Nannie R. Catlett (Caldwell, 1866-1931)
First elected as County School Superintendent in 1897. She later served as Kentucky State School Examiner and published a semi-weekly newspaper, The Princeton Banner.
Jane Coomes (Nelson, n. d.)
Kentucky's first schoolteacher in 1776, she opened Kentucky’s first school in Harrodsburg.
Allyson Hughes Handley (Scott, b. 1947)
Hughes was the first female president of Midway College, Kentucky’s only women’s college, in its 150 year history.
Belle Mitchell Jackson (Boyle, 1848-1942)
The first black teacher at Camp Nelson in Jessamine County and one of the founders of the black Orphan Industrial Home in Lexington.
Helen Lew Lang (Jefferson, b. 1926)
Founded The Crane House in Louisville, an internationally recognized center for learning about Chinese culture and Asian life.
Alice Spencer Geddes Lloyd (Knott, 1876-1962)
Founded Caney Creek Community Center, High School, and Junior College. Caney Creek Junior College later became Alice Lloyd College.
Katherine Pettit (Harlan, 1868-1936)
Established Pine Mountain Settlement School in 1913. She found a Kansas City woman architect to design the school that opened windows on young minds for decades. Today it is an environmental education center.
Alice Slone (Knott, 1904-1994)
Founded Lotts Creek Settlement School in 1933. It is the only one of the 7 settlement schools still open today—a testament to her philosophy of community involvement and ownership.
Lucy Harth Smith (Fayette, 1884-1955)
One of the only women presidents of the Kentucky Negro Education Association, which ceased to exist around 1960. She was instrumental in creating a Black History curriculum.
Jane Stephenson (Madison, b. 1938)
Opened the New Opportunity School for Women in 1986 for financially distressed, out-of-work women who have had little work experience or traditional job skills. After a 3-week residency, women leave with a sense of worth and the courage to face opportunity and conflict.
Cora Wilson Stewart (Rowan, 1875-1958)
The first woman president of the Kentucky Educational Association and the founder of the Moonlight School Movement, an effort to fight adult illiteracy.
May Stone (Knott, 1867-1946)
Along with Katherine Pettit, Stone established Hindman Settlement School in 1902. She remained at Hindman, acting as principal, until 1936.
Addie Talbott (Daviess, 1923-1999)
One of Owensboro’s most respected teachers and community members, she participated in the integration of Owensboro schools and served on both local and state committees, such as the State Archives and Records Commission and the Owensboro NAACP.

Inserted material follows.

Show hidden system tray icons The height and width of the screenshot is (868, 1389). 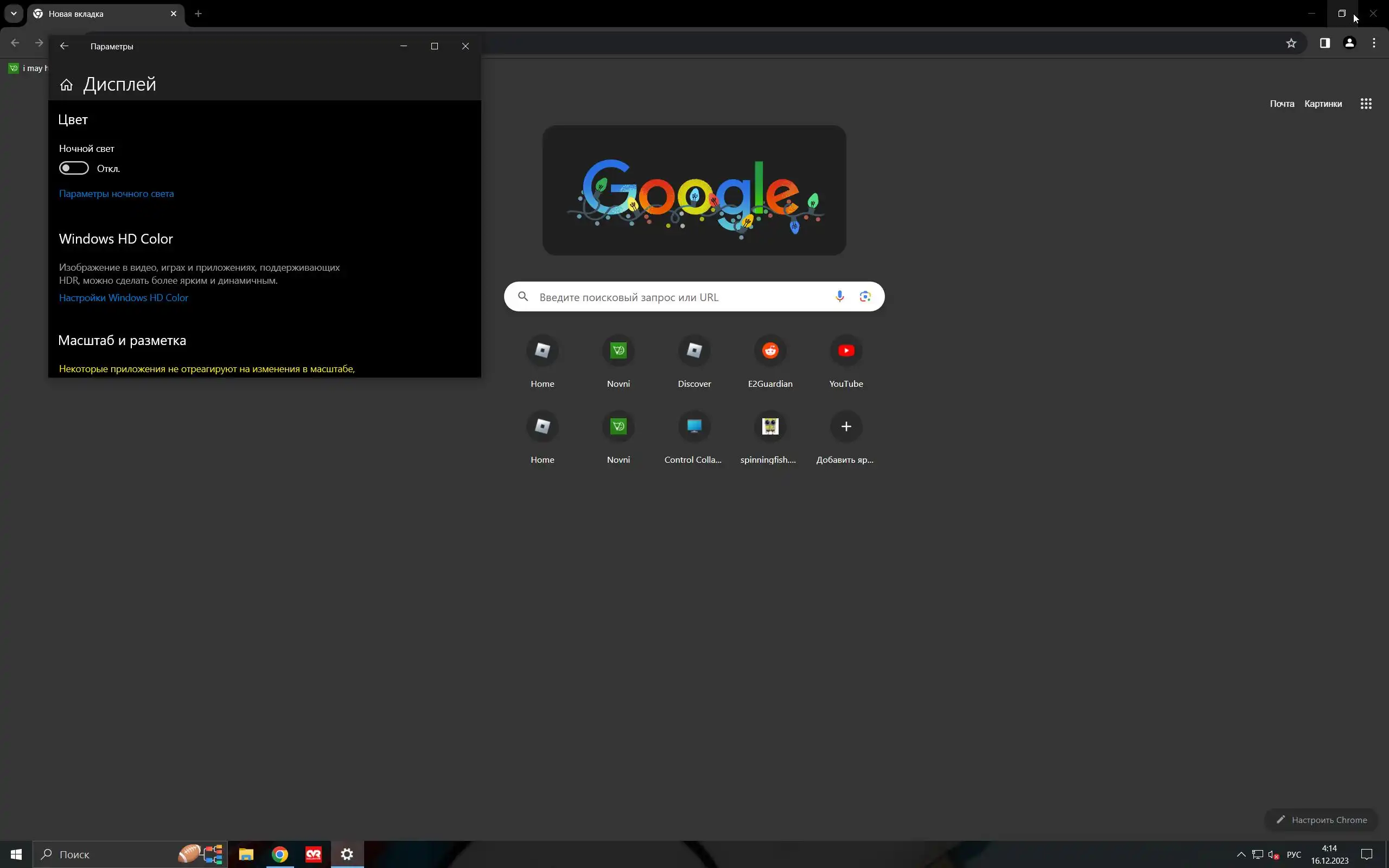click(1240, 854)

Julia Ann Tevis (Shelby, 1799-1880)
Opened Science Hill Female Academy in 1825. She directed the school for more than 50 years with a philosophy that science and math were important for young women to study.
Marie Roberts Turner (Breathitt, 1900-1984)
Succeeded her husband as the powerful Democratic Superintendent of Schools in Breathitt County, serving from 1931-1969. During her career she abolished one-room schools.